YOUR GOAL:
Put every line of the records below into a Markdown table with two columns, Row and Line. Number the rows in order and leave out blank lines.

PROVIDED DATA:
════════════════════

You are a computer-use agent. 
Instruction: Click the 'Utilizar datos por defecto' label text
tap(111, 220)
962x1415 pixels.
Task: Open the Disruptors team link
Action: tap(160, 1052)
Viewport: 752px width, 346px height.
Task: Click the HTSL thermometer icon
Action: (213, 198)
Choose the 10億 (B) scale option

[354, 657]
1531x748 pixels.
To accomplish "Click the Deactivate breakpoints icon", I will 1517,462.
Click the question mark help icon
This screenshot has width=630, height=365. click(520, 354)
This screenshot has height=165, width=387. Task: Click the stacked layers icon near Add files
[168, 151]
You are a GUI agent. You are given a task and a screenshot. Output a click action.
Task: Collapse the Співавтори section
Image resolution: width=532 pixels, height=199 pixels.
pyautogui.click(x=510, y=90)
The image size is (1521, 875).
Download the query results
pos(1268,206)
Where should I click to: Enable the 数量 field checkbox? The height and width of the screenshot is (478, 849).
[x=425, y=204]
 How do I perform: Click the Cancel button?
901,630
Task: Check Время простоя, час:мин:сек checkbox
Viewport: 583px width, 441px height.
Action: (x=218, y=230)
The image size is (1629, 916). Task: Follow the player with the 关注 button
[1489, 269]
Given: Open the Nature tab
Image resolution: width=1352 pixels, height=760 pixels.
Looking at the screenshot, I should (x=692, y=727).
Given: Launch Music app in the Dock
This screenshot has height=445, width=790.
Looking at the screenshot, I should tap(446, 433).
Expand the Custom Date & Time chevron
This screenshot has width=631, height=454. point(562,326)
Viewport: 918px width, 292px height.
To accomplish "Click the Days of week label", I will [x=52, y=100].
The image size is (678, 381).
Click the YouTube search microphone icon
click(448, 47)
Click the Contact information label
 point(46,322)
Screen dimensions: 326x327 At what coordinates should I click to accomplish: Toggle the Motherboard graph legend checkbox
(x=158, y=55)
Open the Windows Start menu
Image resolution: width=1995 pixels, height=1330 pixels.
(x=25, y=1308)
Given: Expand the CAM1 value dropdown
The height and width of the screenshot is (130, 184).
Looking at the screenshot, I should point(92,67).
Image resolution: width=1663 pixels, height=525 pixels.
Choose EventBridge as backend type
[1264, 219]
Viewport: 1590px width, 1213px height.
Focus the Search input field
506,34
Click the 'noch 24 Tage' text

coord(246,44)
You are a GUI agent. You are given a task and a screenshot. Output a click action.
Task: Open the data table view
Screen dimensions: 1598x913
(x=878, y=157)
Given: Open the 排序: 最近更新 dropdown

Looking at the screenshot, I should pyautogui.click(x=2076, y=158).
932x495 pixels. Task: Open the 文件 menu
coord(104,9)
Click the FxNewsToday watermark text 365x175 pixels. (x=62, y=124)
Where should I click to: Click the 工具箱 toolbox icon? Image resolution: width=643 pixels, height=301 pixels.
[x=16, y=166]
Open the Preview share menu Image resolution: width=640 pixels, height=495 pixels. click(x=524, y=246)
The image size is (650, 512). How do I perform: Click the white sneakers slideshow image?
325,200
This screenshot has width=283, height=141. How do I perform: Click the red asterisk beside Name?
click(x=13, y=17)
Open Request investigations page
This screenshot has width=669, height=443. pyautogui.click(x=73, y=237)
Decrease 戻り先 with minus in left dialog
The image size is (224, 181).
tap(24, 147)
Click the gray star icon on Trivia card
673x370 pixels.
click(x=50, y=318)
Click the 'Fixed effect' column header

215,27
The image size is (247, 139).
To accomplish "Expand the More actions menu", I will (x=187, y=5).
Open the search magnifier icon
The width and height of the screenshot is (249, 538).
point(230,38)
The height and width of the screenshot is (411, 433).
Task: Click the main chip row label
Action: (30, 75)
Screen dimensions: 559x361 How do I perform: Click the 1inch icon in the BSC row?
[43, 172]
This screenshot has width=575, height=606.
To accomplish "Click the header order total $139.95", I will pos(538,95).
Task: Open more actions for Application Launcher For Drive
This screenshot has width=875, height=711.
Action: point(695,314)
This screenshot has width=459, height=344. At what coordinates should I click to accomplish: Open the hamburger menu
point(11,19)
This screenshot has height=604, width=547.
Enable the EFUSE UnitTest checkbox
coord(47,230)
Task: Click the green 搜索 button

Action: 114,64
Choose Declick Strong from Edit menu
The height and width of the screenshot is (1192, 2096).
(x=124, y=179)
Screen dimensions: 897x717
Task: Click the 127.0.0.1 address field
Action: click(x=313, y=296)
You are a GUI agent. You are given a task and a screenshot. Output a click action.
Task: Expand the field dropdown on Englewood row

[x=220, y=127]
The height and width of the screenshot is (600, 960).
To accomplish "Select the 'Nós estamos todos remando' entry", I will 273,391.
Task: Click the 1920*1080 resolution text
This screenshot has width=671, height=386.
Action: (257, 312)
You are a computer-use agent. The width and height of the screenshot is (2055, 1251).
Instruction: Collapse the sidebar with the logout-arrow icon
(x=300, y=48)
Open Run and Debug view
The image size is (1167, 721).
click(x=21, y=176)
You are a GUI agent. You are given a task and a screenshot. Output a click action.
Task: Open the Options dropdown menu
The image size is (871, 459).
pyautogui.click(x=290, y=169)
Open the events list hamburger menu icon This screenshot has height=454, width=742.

════════════════════

WRITTEN SOLUTION:
| Row | Line |
|---|---|
| 1 | You are a computer-use agent.  |
| 2 | Instruction: Click the 'Utilizar datos por defecto' label text |
| 3 | tap(111, 220) |
| 4 | 962x1415 pixels. |
| 5 | Task: Open the Disruptors team link |
| 6 | Action: tap(160, 1052) |
| 7 | Viewport: 752px width, 346px height. |
| 8 | Task: Click the HTSL thermometer icon |
| 9 | Action: (213, 198) |
| 10 | Choose the 10億 (B) scale option |
| 11 | [354, 657] |
| 12 | 1531x748 pixels. |
| 13 | To accomplish "Click the Deactivate breakpoints icon", I will 1517,462. |
| 14 | Click the question mark help icon |
| 15 | This screenshot has width=630, height=365. click(520, 354) |
| 16 | This screenshot has height=165, width=387. Task: Click the stacked layers icon near Add files |
| 17 | [168, 151] |
| 18 | You are a GUI agent. You are given a task and a screenshot. Output a click action. |
| 19 | Task: Collapse the Співавтори section |
| 20 | Image resolution: width=532 pixels, height=199 pixels. |
| 21 | pyautogui.click(x=510, y=90) |
| 22 | The image size is (1521, 875). |
| 23 | Download the query results |
| 24 | pos(1268,206) |
| 25 | Where should I click to: Enable the 数量 field checkbox? The height and width of the screenshot is (478, 849). |
| 26 | [x=425, y=204] |
| 27 |  How do I perform: Click the Cancel button? |
| 28 | 901,630 |
| 29 | Task: Check Время простоя, час:мин:сек checkbox |
| 30 | Viewport: 583px width, 441px height. |
| 31 | Action: (x=218, y=230) |
| 32 | The image size is (1629, 916). Task: Follow the player with the 关注 button |
| 33 | [1489, 269] |
| 34 | Given: Open the Nature tab |
| 35 | Image resolution: width=1352 pixels, height=760 pixels. |
| 36 | Looking at the screenshot, I should (x=692, y=727). |
| 37 | Given: Launch Music app in the Dock |
| 38 | This screenshot has height=445, width=790. |
| 39 | Looking at the screenshot, I should tap(446, 433). |
| 40 | Expand the Custom Date & Time chevron |
| 41 | This screenshot has width=631, height=454. point(562,326) |
| 42 | Viewport: 918px width, 292px height. |
| 43 | To accomplish "Click the Days of week label", I will [x=52, y=100]. |
| 44 | The image size is (678, 381). |
| 45 | Click the YouTube search microphone icon |
| 46 | click(448, 47) |
| 47 | Click the Contact information label |
| 48 |  point(46,322) |
| 49 | Screen dimensions: 326x327 At what coordinates should I click to accomplish: Toggle the Motherboard graph legend checkbox |
| 50 | (x=158, y=55) |
| 51 | Open the Windows Start menu |
| 52 | Image resolution: width=1995 pixels, height=1330 pixels. |
| 53 | (x=25, y=1308) |
| 54 | Given: Expand the CAM1 value dropdown |
| 55 | The height and width of the screenshot is (130, 184). |
| 56 | Looking at the screenshot, I should point(92,67). |
| 57 | Image resolution: width=1663 pixels, height=525 pixels. |
| 58 | Choose EventBridge as backend type |
| 59 | [1264, 219] |
| 60 | Viewport: 1590px width, 1213px height. |
| 61 | Focus the Search input field |
| 62 | 506,34 |
| 63 | Click the 'noch 24 Tage' text |
| 64 | coord(246,44) |
| 65 | You are a GUI agent. You are given a task and a screenshot. Output a click action. |
| 66 | Task: Open the data table view |
| 67 | Screen dimensions: 1598x913 |
| 68 | (x=878, y=157) |
| 69 | Given: Open the 排序: 最近更新 dropdown |
| 70 | Looking at the screenshot, I should pyautogui.click(x=2076, y=158). |
| 71 | 932x495 pixels. Task: Open the 文件 menu |
| 72 | coord(104,9) |
| 73 | Click the FxNewsToday watermark text 365x175 pixels. (x=62, y=124) |
| 74 | Where should I click to: Click the 工具箱 toolbox icon? Image resolution: width=643 pixels, height=301 pixels. |
| 75 | [x=16, y=166] |
| 76 | Open the Preview share menu Image resolution: width=640 pixels, height=495 pixels. click(x=524, y=246) |
| 77 | The image size is (650, 512). How do I perform: Click the white sneakers slideshow image? |
| 78 | 325,200 |
| 79 | This screenshot has width=283, height=141. How do I perform: Click the red asterisk beside Name? |
| 80 | click(x=13, y=17) |
| 81 | Open Request investigations page |
| 82 | This screenshot has width=669, height=443. pyautogui.click(x=73, y=237) |
| 83 | Decrease 戻り先 with minus in left dialog |
| 84 | The image size is (224, 181). |
| 85 | tap(24, 147) |
| 86 | Click the gray star icon on Trivia card |
| 87 | 673x370 pixels. |
| 88 | click(x=50, y=318) |
| 89 | Click the 'Fixed effect' column header |
| 90 | 215,27 |
| 91 | The image size is (247, 139). |
| 92 | To accomplish "Expand the More actions menu", I will (x=187, y=5). |
| 93 | Open the search magnifier icon |
| 94 | The width and height of the screenshot is (249, 538). |
| 95 | point(230,38) |
| 96 | The height and width of the screenshot is (411, 433). |
| 97 | Task: Click the main chip row label |
| 98 | Action: (30, 75) |
| 99 | Screen dimensions: 559x361 How do I perform: Click the 1inch icon in the BSC row? |
| 100 | [43, 172] |
| 101 | This screenshot has width=575, height=606. |
| 102 | To accomplish "Click the header order total $139.95", I will pos(538,95). |
| 103 | Task: Open more actions for Application Launcher For Drive |
| 104 | This screenshot has width=875, height=711. |
| 105 | Action: point(695,314) |
| 106 | This screenshot has width=459, height=344. At what coordinates should I click to accomplish: Open the hamburger menu |
| 107 | point(11,19) |
| 108 | This screenshot has height=604, width=547. |
| 109 | Enable the EFUSE UnitTest checkbox |
| 110 | coord(47,230) |
| 111 | Task: Click the green 搜索 button |
| 112 | Action: 114,64 |
| 113 | Choose Declick Strong from Edit menu |
| 114 | The height and width of the screenshot is (1192, 2096). |
| 115 | (x=124, y=179) |
| 116 | Screen dimensions: 897x717 |
| 117 | Task: Click the 127.0.0.1 address field |
| 118 | Action: click(x=313, y=296) |
| 119 | You are a GUI agent. You are given a task and a screenshot. Output a click action. |
| 120 | Task: Expand the field dropdown on Englewood row |
| 121 | [x=220, y=127] |
| 122 | The height and width of the screenshot is (600, 960). |
| 123 | To accomplish "Select the 'Nós estamos todos remando' entry", I will 273,391. |
| 124 | Task: Click the 1920*1080 resolution text |
| 125 | This screenshot has width=671, height=386. |
| 126 | Action: (257, 312) |
| 127 | You are a computer-use agent. The width and height of the screenshot is (2055, 1251). |
| 128 | Instruction: Collapse the sidebar with the logout-arrow icon |
| 129 | (x=300, y=48) |
| 130 | Open Run and Debug view |
| 131 | The image size is (1167, 721). |
| 132 | click(x=21, y=176) |
| 133 | You are a GUI agent. You are given a task and a screenshot. Output a click action. |
| 134 | Task: Open the Options dropdown menu |
| 135 | The image size is (871, 459). |
| 136 | pyautogui.click(x=290, y=169) |
| 137 | Open the events list hamburger menu icon This screenshot has height=454, width=742. |